→ **YOUR ASSIGNMENT**: Starting at the first line and ending at the last, output the data exactly.

→ **RECORDS SUPPLIED**:
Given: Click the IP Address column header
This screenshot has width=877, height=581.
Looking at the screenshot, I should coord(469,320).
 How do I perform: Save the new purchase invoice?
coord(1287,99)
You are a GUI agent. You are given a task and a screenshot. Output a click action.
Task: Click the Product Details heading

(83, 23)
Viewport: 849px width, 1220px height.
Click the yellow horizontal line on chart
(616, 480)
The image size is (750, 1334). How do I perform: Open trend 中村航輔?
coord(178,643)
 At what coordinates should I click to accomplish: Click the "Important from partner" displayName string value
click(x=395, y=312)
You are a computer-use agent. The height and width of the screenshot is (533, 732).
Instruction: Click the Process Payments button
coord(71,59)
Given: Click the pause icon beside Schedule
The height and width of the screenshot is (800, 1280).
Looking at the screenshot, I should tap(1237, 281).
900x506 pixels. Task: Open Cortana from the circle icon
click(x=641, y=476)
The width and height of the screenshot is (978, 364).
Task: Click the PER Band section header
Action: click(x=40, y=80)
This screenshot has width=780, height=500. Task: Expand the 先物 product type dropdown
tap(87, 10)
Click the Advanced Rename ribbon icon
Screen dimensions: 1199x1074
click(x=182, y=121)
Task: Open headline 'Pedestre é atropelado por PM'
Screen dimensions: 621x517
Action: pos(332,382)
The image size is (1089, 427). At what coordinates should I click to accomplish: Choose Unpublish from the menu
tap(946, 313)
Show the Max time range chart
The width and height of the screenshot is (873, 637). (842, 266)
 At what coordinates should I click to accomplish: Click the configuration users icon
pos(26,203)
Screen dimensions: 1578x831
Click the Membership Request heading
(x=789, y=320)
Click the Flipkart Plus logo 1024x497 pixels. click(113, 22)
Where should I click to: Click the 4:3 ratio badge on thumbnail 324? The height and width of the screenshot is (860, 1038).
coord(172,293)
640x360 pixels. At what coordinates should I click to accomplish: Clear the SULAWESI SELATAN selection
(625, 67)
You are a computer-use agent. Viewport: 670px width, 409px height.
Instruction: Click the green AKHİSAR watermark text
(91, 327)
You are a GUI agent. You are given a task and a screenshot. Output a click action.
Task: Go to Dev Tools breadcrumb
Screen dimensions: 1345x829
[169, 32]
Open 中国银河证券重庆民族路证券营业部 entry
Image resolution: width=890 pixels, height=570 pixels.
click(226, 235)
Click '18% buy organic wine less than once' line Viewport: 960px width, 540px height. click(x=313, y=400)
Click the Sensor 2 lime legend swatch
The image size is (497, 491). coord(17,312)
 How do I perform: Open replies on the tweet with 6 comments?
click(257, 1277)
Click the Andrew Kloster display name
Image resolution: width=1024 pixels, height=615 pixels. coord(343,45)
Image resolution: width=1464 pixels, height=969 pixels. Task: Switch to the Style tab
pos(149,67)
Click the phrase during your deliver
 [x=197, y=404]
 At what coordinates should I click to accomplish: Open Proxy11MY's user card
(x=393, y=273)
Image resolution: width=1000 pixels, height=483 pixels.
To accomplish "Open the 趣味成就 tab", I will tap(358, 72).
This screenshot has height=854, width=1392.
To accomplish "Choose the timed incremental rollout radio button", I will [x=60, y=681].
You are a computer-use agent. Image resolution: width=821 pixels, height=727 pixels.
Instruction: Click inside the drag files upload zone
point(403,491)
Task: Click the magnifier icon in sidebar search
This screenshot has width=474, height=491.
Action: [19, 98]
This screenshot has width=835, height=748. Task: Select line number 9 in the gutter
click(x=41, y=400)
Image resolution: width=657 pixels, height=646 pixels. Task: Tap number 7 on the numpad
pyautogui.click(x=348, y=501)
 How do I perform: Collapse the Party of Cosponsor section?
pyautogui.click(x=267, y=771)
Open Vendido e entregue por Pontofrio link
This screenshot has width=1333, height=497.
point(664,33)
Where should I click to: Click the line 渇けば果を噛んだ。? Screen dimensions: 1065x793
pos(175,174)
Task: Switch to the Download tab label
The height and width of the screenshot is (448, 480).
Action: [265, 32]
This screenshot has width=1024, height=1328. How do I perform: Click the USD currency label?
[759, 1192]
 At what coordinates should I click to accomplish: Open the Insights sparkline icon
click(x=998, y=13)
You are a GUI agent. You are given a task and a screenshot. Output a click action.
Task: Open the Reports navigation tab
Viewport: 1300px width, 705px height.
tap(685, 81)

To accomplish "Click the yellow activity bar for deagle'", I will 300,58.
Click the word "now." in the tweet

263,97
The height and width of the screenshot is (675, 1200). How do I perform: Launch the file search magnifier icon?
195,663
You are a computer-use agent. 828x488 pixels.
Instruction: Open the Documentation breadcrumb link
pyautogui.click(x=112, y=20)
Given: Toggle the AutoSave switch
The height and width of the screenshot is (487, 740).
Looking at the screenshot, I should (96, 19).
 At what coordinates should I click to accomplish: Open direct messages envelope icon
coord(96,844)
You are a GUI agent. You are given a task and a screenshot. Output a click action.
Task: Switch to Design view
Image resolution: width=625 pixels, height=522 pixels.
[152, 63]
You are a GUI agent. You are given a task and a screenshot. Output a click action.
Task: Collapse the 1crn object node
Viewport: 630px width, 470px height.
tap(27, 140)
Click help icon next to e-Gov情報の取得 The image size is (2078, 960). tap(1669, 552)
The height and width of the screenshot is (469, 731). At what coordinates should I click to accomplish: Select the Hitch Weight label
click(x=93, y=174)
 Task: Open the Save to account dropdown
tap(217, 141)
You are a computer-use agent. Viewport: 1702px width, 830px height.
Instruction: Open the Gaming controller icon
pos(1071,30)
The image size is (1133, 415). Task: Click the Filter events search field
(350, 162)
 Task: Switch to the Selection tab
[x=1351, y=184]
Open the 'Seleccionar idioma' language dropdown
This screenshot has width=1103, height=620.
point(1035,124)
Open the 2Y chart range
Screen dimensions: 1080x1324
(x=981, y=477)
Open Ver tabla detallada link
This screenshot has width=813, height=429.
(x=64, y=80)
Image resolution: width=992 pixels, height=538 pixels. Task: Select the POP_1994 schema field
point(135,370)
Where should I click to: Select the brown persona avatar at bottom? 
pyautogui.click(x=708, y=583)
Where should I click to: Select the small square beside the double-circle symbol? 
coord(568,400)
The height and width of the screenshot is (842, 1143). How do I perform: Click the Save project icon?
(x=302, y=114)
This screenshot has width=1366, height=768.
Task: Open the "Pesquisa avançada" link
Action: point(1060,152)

→ **ANSWER BELOW**:
Given: Click the IP Address column header
This screenshot has width=877, height=581.
Looking at the screenshot, I should coord(469,320).
 How do I perform: Save the new purchase invoice?
coord(1287,99)
You are a GUI agent. You are given a task and a screenshot. Output a click action.
Task: Click the Product Details heading

(83, 23)
Viewport: 849px width, 1220px height.
Click the yellow horizontal line on chart
(616, 480)
The image size is (750, 1334). How do I perform: Open trend 中村航輔?
coord(178,643)
 At what coordinates should I click to accomplish: Click the "Important from partner" displayName string value
click(x=395, y=312)
You are a computer-use agent. The height and width of the screenshot is (533, 732).
Instruction: Click the Process Payments button
coord(71,59)
Given: Click the pause icon beside Schedule
The height and width of the screenshot is (800, 1280).
Looking at the screenshot, I should tap(1237, 281).
900x506 pixels. Task: Open Cortana from the circle icon
click(x=641, y=476)
The width and height of the screenshot is (978, 364).
Task: Click the PER Band section header
Action: click(x=40, y=80)
This screenshot has width=780, height=500. Task: Expand the 先物 product type dropdown
tap(87, 10)
Click the Advanced Rename ribbon icon
Screen dimensions: 1199x1074
click(x=182, y=121)
Task: Open headline 'Pedestre é atropelado por PM'
Screen dimensions: 621x517
Action: pos(332,382)
The image size is (1089, 427). At what coordinates should I click to accomplish: Choose Unpublish from the menu
tap(946, 313)
Show the Max time range chart
The width and height of the screenshot is (873, 637). (842, 266)
 At what coordinates should I click to accomplish: Click the configuration users icon
pos(26,203)
Screen dimensions: 1578x831
Click the Membership Request heading
(x=789, y=320)
Click the Flipkart Plus logo 1024x497 pixels. click(113, 22)
Where should I click to: Click the 4:3 ratio badge on thumbnail 324? The height and width of the screenshot is (860, 1038).
coord(172,293)
640x360 pixels. At what coordinates should I click to accomplish: Clear the SULAWESI SELATAN selection
(625, 67)
You are a computer-use agent. Viewport: 670px width, 409px height.
Instruction: Click the green AKHİSAR watermark text
(91, 327)
You are a GUI agent. You are given a task and a screenshot. Output a click action.
Task: Go to Dev Tools breadcrumb
Screen dimensions: 1345x829
[169, 32]
Open 中国银河证券重庆民族路证券营业部 entry
Image resolution: width=890 pixels, height=570 pixels.
click(226, 235)
Click '18% buy organic wine less than once' line Viewport: 960px width, 540px height. click(x=313, y=400)
Click the Sensor 2 lime legend swatch
The image size is (497, 491). coord(17,312)
 How do I perform: Open replies on the tweet with 6 comments?
click(257, 1277)
Click the Andrew Kloster display name
Image resolution: width=1024 pixels, height=615 pixels. coord(343,45)
Image resolution: width=1464 pixels, height=969 pixels. Task: Switch to the Style tab
pos(149,67)
Click the phrase during your deliver
 [x=197, y=404]
 At what coordinates should I click to accomplish: Open Proxy11MY's user card
(x=393, y=273)
Image resolution: width=1000 pixels, height=483 pixels.
To accomplish "Open the 趣味成就 tab", I will tap(358, 72).
This screenshot has height=854, width=1392.
To accomplish "Choose the timed incremental rollout radio button", I will [x=60, y=681].
You are a computer-use agent. Image resolution: width=821 pixels, height=727 pixels.
Instruction: Click inside the drag files upload zone
point(403,491)
Task: Click the magnifier icon in sidebar search
This screenshot has width=474, height=491.
Action: [19, 98]
This screenshot has width=835, height=748. Task: Select line number 9 in the gutter
click(x=41, y=400)
Image resolution: width=657 pixels, height=646 pixels. Task: Tap number 7 on the numpad
pyautogui.click(x=348, y=501)
 How do I perform: Collapse the Party of Cosponsor section?
pyautogui.click(x=267, y=771)
Open Vendido e entregue por Pontofrio link
This screenshot has width=1333, height=497.
point(664,33)
Where should I click to: Click the line 渇けば果を噛んだ。? Screen dimensions: 1065x793
pos(175,174)
Task: Switch to the Download tab label
The height and width of the screenshot is (448, 480).
Action: [265, 32]
This screenshot has width=1024, height=1328. How do I perform: Click the USD currency label?
[759, 1192]
 At what coordinates should I click to accomplish: Open the Insights sparkline icon
click(x=998, y=13)
You are a GUI agent. You are given a task and a screenshot. Output a click action.
Task: Open the Reports navigation tab
Viewport: 1300px width, 705px height.
tap(685, 81)

To accomplish "Click the yellow activity bar for deagle'", I will 300,58.
Click the word "now." in the tweet

263,97
The height and width of the screenshot is (675, 1200). How do I perform: Launch the file search magnifier icon?
195,663
You are a computer-use agent. 828x488 pixels.
Instruction: Open the Documentation breadcrumb link
pyautogui.click(x=112, y=20)
Given: Toggle the AutoSave switch
The height and width of the screenshot is (487, 740).
Looking at the screenshot, I should (96, 19).
 At what coordinates should I click to accomplish: Open direct messages envelope icon
coord(96,844)
You are a GUI agent. You are given a task and a screenshot. Output a click action.
Task: Switch to Design view
Image resolution: width=625 pixels, height=522 pixels.
[152, 63]
You are a GUI agent. You are given a task and a screenshot. Output a click action.
Task: Collapse the 1crn object node
Viewport: 630px width, 470px height.
tap(27, 140)
Click help icon next to e-Gov情報の取得 The image size is (2078, 960). tap(1669, 552)
The height and width of the screenshot is (469, 731). At what coordinates should I click to accomplish: Select the Hitch Weight label
click(x=93, y=174)
 Task: Open the Save to account dropdown
tap(217, 141)
You are a computer-use agent. Viewport: 1702px width, 830px height.
Instruction: Open the Gaming controller icon
pos(1071,30)
The image size is (1133, 415). Task: Click the Filter events search field
(350, 162)
 Task: Switch to the Selection tab
[x=1351, y=184]
Open the 'Seleccionar idioma' language dropdown
This screenshot has width=1103, height=620.
point(1035,124)
Open the 2Y chart range
Screen dimensions: 1080x1324
(x=981, y=477)
Open Ver tabla detallada link
This screenshot has width=813, height=429.
(x=64, y=80)
Image resolution: width=992 pixels, height=538 pixels. Task: Select the POP_1994 schema field
point(135,370)
Where should I click to: Select the brown persona avatar at bottom? 
pyautogui.click(x=708, y=583)
Where should I click to: Select the small square beside the double-circle symbol? 
coord(568,400)
The height and width of the screenshot is (842, 1143). How do I perform: Click the Save project icon?
(x=302, y=114)
This screenshot has width=1366, height=768.
Task: Open the "Pesquisa avançada" link
Action: point(1060,152)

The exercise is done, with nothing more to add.